> _DATA IN THIS EXERCISE_
>> Begin
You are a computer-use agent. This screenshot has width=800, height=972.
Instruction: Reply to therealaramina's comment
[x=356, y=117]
>> End
>> Begin
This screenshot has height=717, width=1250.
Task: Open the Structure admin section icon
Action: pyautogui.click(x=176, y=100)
>> End
> _WORK TO DO_
Repeat the rows verbatim, from the line containing "You are a computer-use" through the line containing "[x=356, y=117]".

> _FULL RESPONSE_
You are a computer-use agent. This screenshot has width=800, height=972.
Instruction: Reply to therealaramina's comment
[x=356, y=117]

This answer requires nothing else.